What I have a problem [with] is people standing up and saying “Well, the existing publishers are just
profiteering, and their costs are very high, and they’re costing a fortune to libraries and so forth, and
there’s something absolutely brilliant about open access publishers”. Because whenever I’ve gone
to an open access publisher, they want something in the order of £1,500 to £2,000 to publish a
paper in an open access journal. And if you think, “Well, I’m publishing maybe a paper a month, so
that would be in the order of £15,000 to £20,000 a year to publish at my current rate”. So that’s one
issue. And if you extend that across an entire university, that’s far more than the cost of subscription
journals.
[3.33] So I think that’s a really major issue. It’s all very well saying “Closed access publishers are
profiteering”, but so are open access publishers: they’re just profiteering from somebody else. My
other issue is that a paid access and an open access publisher have got different clients, that they’re
not like-for-like.
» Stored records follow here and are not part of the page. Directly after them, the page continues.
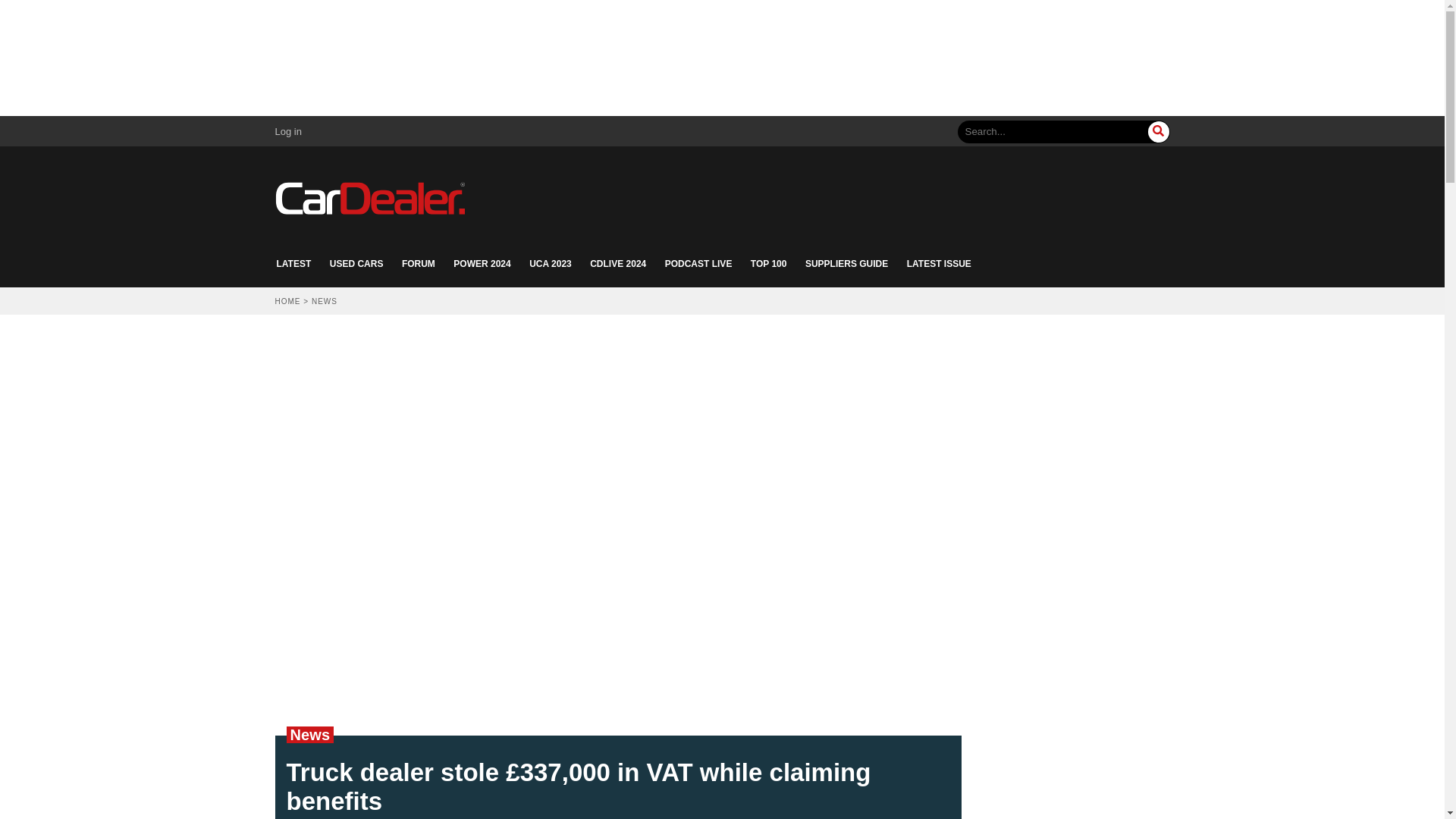
PODCAST LIVE (698, 263)
News (309, 734)
CDLIVE 2024 (617, 263)
POWER 2024 (481, 263)
USED CARS (357, 263)
HOME (287, 301)
NEWS (324, 301)
LATEST ISSUE (939, 263)
SUPPLIERS GUIDE (846, 263)
UCA 2023 (550, 263)
FORUM (418, 263)
Log in (288, 131)
TOP 100 (769, 263)
LATEST (293, 263)
Given the description of an element on the screen output the (x, y) to click on. 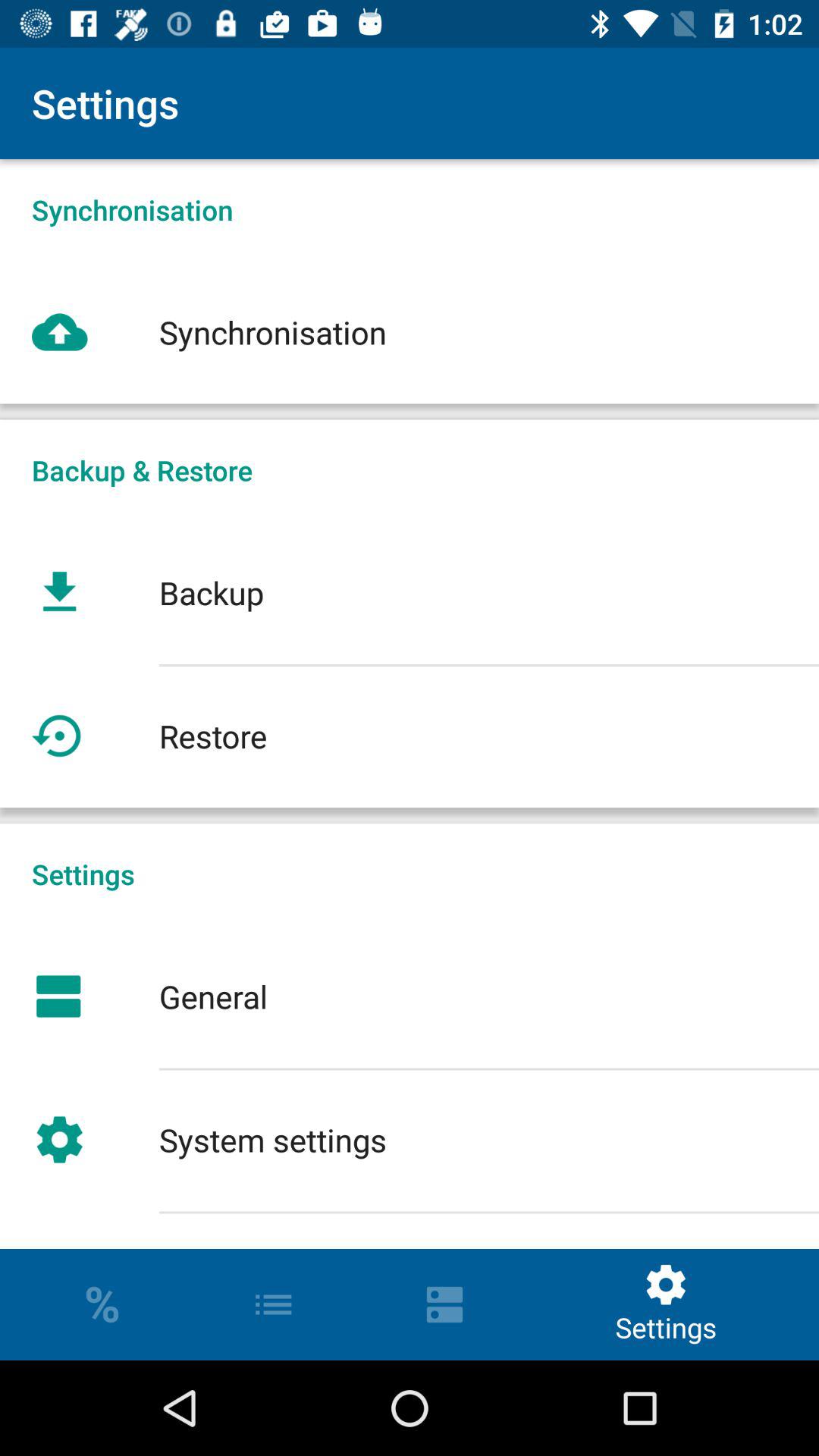
turn on the item above the system settings (409, 996)
Given the description of an element on the screen output the (x, y) to click on. 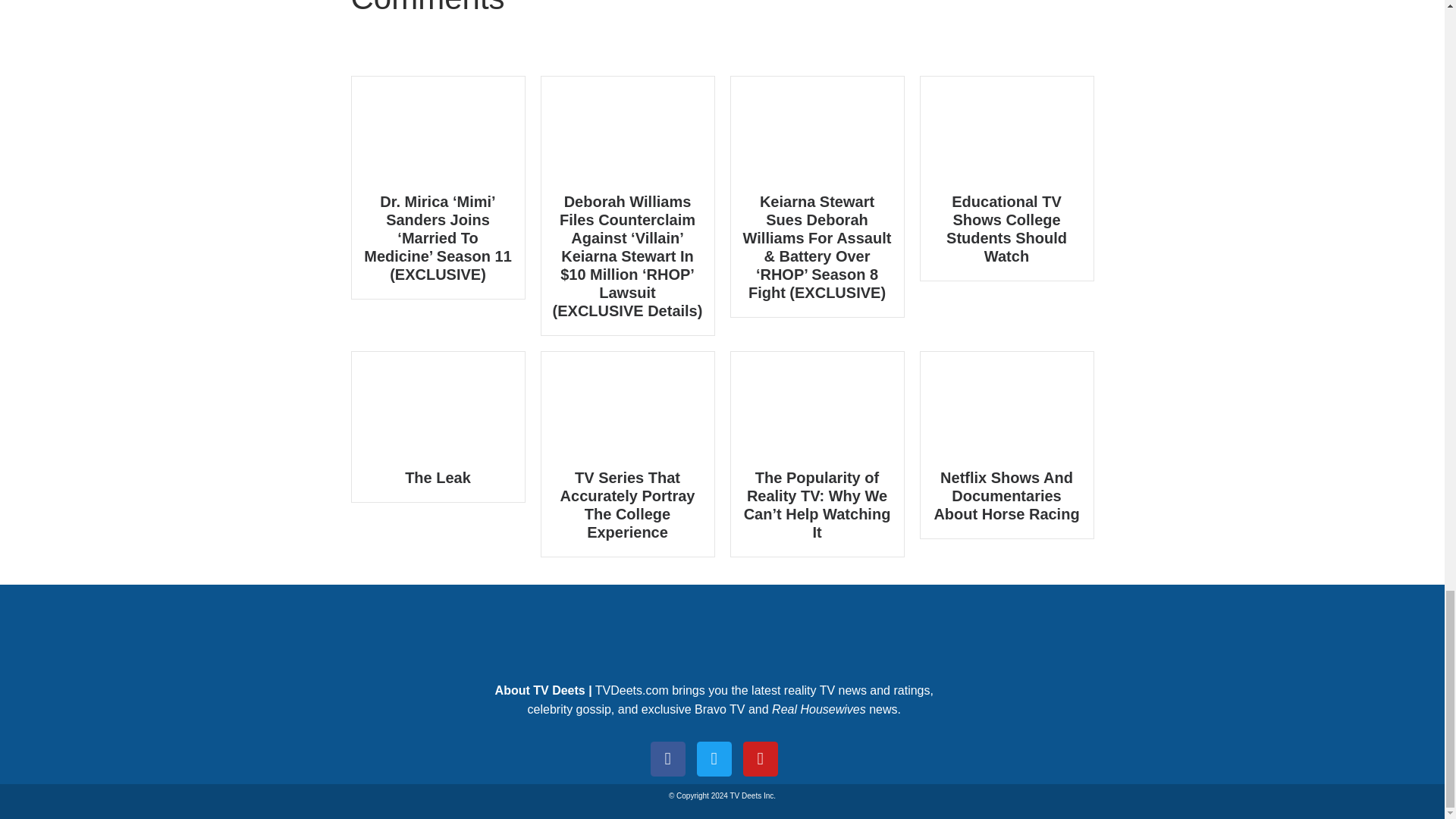
The Leak (437, 477)
TV Series That Accurately Portray The College Experience (627, 504)
Educational TV Shows College Students Should Watch (1006, 228)
Netflix Shows And Documentaries About Horse Racing (1005, 495)
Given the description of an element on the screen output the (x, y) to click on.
So a paid access publisher has to produce a journal of high quality in order to sell it,
and that gives you some sense that if you’re purchasing that journal, you’re purchasing something of
substance. Whereas with open access, there is a sense in the community and there is some evidence
behind this, that their thresholds for publication, so that might be indicated by the rejection rate of
the journal, are far lower. So this means we’re led to a kind of explosion of journals and papers, and
no way of actually judging what is of quality and what is not of quality.